The heavy door groaned open, and the landlord gestured him inside. "Old Fu across the hall? Military. Xiao Cheng, the security captain at the gate? Ex-army. The aesthetics are a bit rough, but you won't find a safer place to sleep."
"My son used to live right below me. If he hadn't begged me to move in with him, I never would've left. I kept the place immaculate. What do you think?"
"Your son is a good man, making enough to support you like that," Su Jin smoothly flattered. "If I had that kind of cash flow, my folks would be thrilled. You're living the dream!"
"Ah, it's not bad, not bad! You're doing fine yourself, young man!" the landlord waved it off, though a smug grin betrayed his pride.
Su Jin didn't waste breath on idle chatter, beginning a systematic sweep of the rooms.
Two bedrooms, a living room, a squat toilet, and a kitchen. It lacked appliances, but the basic furniture—tables, chairs, bed frames—was intact... the total footprint was roughly seven hundred and fifty square feet.
The landlord trailed him closely. "Got the essentials, enough to get by. You'll need your own electronics. For cooking, hit up the gas depot right outside the complex. Sixty bucks for a propane tank, hundred-yuan deposit. Morning market's a street over... So, what do you think?"
They both stopped in the center of the living room.
Su Jin cut straight to the chase. "It works. How much per month?"
"Five hundred. And for the deposit... since you seem like a straight shooter, Xiao Su, just one month's rent up front."
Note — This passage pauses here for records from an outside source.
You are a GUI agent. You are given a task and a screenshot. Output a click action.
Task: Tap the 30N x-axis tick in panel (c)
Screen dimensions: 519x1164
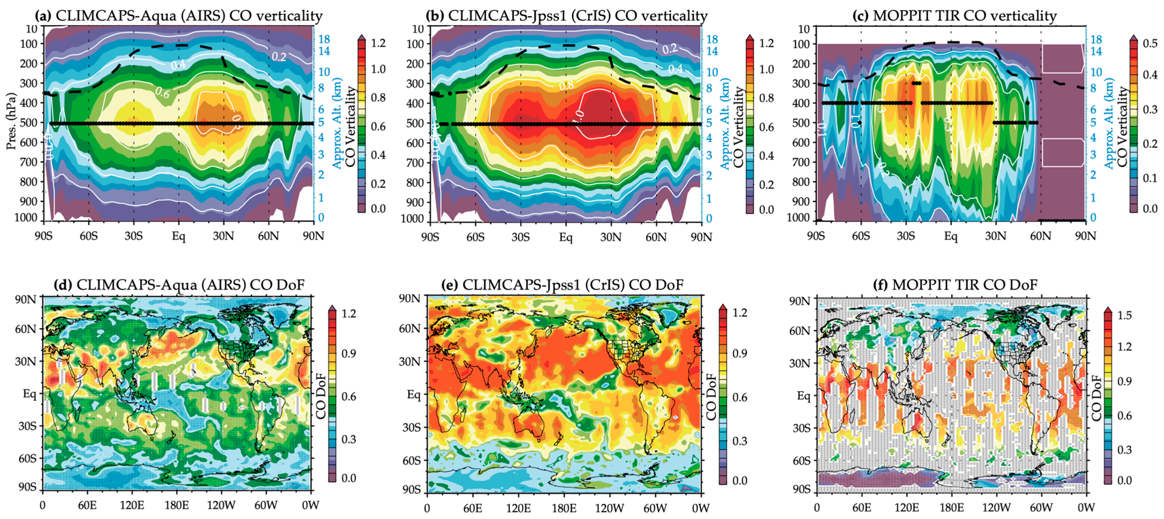pos(995,236)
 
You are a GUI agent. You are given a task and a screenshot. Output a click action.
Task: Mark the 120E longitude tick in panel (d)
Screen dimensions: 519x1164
pos(132,505)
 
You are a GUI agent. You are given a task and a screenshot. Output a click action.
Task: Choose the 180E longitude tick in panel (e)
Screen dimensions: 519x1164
pos(564,509)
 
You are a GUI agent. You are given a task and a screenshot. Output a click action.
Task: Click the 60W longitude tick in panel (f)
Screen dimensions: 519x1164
pos(1041,508)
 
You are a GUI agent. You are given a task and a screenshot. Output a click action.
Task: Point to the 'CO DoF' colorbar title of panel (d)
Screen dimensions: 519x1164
pos(321,396)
"Done. No problem." Su Jin paused, shifting his weight. "Brother, you mentioned your son lived beneath you. Is the downstairs unit vacant too?"
"Yeah, it's empty. That's his property, though. Didn't want the hassle of tenants, so it's been collecting dust."
"Is he willing to rent it now?"
"Huh?" The landlord blinked, caught off guard. "I mean, the layout's identical to this one. If you're paying, sure, I have the final say. But how many people are you moving in here?"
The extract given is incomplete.